Hedef a
Kayıtlarda "will (x=24, y=10)." içeren satırdan "will (x=303, y=19)." içeren satıra kadar, bu iki satır da dahil olmak üzere, satırları hiç değiştirmeden yazın.

Metin alıntısı
Lemon’a göre genç Taciklerin radikalleşmesi bir dizi ekonomik, siyasi ve tarihi faktörün bir araya gelmesiyle oluşuyor.
Tacikistan Cumhurbaşkanı İmamali Rahman kısa süre önce yaptığı bir konuşmada, sosyal ağlardaki “aşırılık yanlısı propagandanın” son on yılda IŞİD ve diğer silahlı gruplara katılan gençlerin sayısını artırdığını söyledi.
Rahman, bu süre zarfında binden fazla Tacik vatandaşının yabancı ülkelerdeki silahlı çatışmalarda öldürüldüğünü ve binlercesinin de kaybolduğunu söyledi.
IŞİD, 2014 yılında Suriye ve Irak’ta geniş toprak parçalarını ele geçirdi ve toplu katliamlar, insan kaçırma ve kafa kesme gibi vahşilikleriyle bilindi.
IŞİD’in 2019’da yenilgiye uğratılmasının ardından IŞİD-H yeni üyeler çekmeye başladı. IŞİD-Horasan’ın adı günümüzde Afganistan, İran ve Orta Asya’nın bir kısmını kapsayan eski bir bölgeye atfen kullanılıyor.
İslam sert koşullar altında uygulanıyor
Bu konuda genç Tacikleri etkileyen faktörlerden biri, Tacikistan’ın resmi dininin İslam ve Taciklerin de büyük çoğunluğu Müslüman olmasına rağmen ülkede İslam’ın sert koşullar altında uygulanıyor olması olabilir.
Sovyetler Birliği’nin dağılmasından sonra 1992 yılında Tacikistan İslami Rönesans Partisi liderliğindeki muhalefet ile Rahman liderliğindeki hükümet arasında bir iç savaş patlak verdi.
Rahman, 1997’deki barış anlaşmasının ardından cumhurbaşkanı olarak görevini sürdürdü.
Ancak Tacikistan İslami Rönesans Partisi giderek daha fazla baskı altına alındı ve marjinalleştirildi.
Hükümet 2015 yılında Tacikistan İslami Rönesans Partisi’ni terör örgütü olarak ilan etti.
Bugün ülkede İslam’ın siyasi biçimleri tamamen yasaklanmış durumda. Devletin idaresindeki camilerde imamlar maaşlarını ve Cuma vaazlarını doğrudan hükümetten alıyor.
Uzun sakal bırakmak, başörtüsü takmak yıllarca gayriresmi olarak yasaktı. Ancak Mayıs ayında resmen yasaklandı.

Hedef b
Genç Taciklerin radikalleşmesini anlatan metni kaldığı yerden devam ettirin.

(Birkaç kayıt)
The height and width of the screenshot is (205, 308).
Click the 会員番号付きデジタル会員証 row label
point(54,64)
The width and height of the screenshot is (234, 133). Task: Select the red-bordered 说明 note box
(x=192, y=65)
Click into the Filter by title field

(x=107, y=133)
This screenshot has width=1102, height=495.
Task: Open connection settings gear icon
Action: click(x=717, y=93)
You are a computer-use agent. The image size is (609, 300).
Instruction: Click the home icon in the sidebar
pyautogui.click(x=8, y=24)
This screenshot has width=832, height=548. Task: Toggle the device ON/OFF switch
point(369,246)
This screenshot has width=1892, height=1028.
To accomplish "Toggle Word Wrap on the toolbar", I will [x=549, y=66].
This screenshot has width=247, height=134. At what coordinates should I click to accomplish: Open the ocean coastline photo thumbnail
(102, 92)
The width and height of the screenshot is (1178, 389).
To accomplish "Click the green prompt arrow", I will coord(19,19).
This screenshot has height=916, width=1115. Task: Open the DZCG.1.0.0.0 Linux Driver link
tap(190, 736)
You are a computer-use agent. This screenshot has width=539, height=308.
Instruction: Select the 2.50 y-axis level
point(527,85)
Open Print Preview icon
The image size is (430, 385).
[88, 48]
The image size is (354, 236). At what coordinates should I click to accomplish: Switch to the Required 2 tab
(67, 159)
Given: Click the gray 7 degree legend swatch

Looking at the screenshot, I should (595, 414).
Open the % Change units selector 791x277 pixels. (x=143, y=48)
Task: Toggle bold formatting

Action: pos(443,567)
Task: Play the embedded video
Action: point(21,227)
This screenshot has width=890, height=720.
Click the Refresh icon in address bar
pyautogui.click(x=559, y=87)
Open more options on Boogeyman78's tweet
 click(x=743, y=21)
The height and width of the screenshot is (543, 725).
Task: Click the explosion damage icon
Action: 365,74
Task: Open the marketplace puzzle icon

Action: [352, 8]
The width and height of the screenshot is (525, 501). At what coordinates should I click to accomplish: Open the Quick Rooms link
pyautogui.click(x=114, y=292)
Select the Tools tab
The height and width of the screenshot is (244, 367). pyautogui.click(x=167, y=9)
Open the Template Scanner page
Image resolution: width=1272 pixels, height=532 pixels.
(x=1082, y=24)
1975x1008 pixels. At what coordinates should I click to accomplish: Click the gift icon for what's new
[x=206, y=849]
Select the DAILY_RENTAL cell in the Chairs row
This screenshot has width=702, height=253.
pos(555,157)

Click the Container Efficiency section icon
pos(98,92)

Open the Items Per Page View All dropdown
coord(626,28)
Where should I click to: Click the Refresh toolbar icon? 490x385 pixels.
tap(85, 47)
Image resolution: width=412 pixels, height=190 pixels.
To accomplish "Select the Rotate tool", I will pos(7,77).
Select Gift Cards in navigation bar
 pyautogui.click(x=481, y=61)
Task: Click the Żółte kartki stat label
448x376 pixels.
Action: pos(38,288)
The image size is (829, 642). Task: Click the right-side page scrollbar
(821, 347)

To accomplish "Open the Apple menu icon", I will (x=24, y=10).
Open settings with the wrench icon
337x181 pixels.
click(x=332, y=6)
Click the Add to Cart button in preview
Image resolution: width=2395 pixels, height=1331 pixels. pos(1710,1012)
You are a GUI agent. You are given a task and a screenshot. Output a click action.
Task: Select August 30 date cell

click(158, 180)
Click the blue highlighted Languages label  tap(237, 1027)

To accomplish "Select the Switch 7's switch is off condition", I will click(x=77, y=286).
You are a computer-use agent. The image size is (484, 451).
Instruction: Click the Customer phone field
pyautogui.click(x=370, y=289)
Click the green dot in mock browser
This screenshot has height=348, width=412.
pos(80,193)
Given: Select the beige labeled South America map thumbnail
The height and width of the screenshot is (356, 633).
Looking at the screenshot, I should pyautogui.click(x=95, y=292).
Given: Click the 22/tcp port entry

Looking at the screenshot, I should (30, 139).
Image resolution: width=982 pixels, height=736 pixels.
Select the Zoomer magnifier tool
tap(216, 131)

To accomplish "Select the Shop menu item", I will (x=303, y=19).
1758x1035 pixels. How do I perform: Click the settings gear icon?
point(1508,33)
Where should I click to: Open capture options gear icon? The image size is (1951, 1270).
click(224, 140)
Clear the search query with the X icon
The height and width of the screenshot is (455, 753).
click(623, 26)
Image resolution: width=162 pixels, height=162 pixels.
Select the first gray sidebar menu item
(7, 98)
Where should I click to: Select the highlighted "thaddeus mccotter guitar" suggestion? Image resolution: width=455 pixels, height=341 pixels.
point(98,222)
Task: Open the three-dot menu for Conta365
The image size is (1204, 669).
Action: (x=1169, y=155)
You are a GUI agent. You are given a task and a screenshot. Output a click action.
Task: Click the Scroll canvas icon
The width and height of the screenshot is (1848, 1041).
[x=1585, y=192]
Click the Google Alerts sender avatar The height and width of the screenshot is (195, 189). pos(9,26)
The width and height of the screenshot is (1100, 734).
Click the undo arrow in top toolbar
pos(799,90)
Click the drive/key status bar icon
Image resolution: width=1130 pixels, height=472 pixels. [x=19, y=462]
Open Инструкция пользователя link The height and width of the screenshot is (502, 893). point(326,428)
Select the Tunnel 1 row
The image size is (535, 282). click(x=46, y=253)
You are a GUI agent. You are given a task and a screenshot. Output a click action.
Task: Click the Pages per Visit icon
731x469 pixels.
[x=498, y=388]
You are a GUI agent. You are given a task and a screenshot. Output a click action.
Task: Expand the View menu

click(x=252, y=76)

Nihai sonuç a
To accomplish "Open the Apple menu icon", I will (x=24, y=10).
Open settings with the wrench icon
337x181 pixels.
click(x=332, y=6)
Click the Add to Cart button in preview
Image resolution: width=2395 pixels, height=1331 pixels. pos(1710,1012)
You are a GUI agent. You are given a task and a screenshot. Output a click action.
Task: Select August 30 date cell

click(158, 180)
Click the blue highlighted Languages label  tap(237, 1027)

To accomplish "Select the Switch 7's switch is off condition", I will click(x=77, y=286).
You are a computer-use agent. The image size is (484, 451).
Instruction: Click the Customer phone field
pyautogui.click(x=370, y=289)
Click the green dot in mock browser
This screenshot has height=348, width=412.
pos(80,193)
Given: Select the beige labeled South America map thumbnail
The height and width of the screenshot is (356, 633).
Looking at the screenshot, I should pyautogui.click(x=95, y=292).
Given: Click the 22/tcp port entry

Looking at the screenshot, I should (30, 139).
Image resolution: width=982 pixels, height=736 pixels.
Select the Zoomer magnifier tool
tap(216, 131)

To accomplish "Select the Shop menu item", I will (x=303, y=19).

Nihai sonuç b
İslamcı blog yazarları milyonlarca takipçiye sahip
Aynı zamanda İslam’a kültürel alternatifler yaratmaya çalışan hükümet 2006 yılında sokakların Taciklerin İslam öncesi atalarının posterleriyle süslendiği bir “Aryan Uygarlığı Yılı” ilan etti. Cumhurbaşkanının kendisi de “Rahmonov” olan Ruslaştırılmış adını “Rahman” olarak değiştirdi.
2015 yılındaki bir makalesinde Dr. Lemon hükümetin “dine yönelik baskısının daha fazla vatandaşın radikal grupların kucağına itilmesine hizmet ettiği” sonucuna varmıştı.
Dr. Lemon, profil incelemeleri sonucunda, “yabancılaşma, marjinalleşme ve savunmasızlığın Tacik İslamcı militanları Suriye ve Irak’a gitmeye cezbettiğini” söyledi.
Artık pek çok genç Tacik, sosyal medyada yayılan bağımsız, siyasallaşmış ve çoğu zaman radikal anlatıları, devlet kontrolündeki İslam’dan ya da Aryan tarihinden çok daha çekici buluyor.
Tacikistan’daki İslamcı blog yazarları milyonlarca takipçiye sahip.
Bu isimler Gazze gibi duygusal konuları tartışıyor.
Bunların en radikalleri Cumhurbaşkanı Rahman’ı “gerçek inancın düşmanı” olarak adlandırıyor.
Yoksulluk da önemli bir faktör
Yoksulluk da bu meselenin bir parçası.
Tacikistan Orta Asya’nın en yoksul ülkesi ve yüz binlerce Tacik iş aramak için Rusya’ya gidiyor, genellikle de düşmanlığa ve önyargıya katlanarak kağıtsız işlerde çalışmak zorunda kalıyor.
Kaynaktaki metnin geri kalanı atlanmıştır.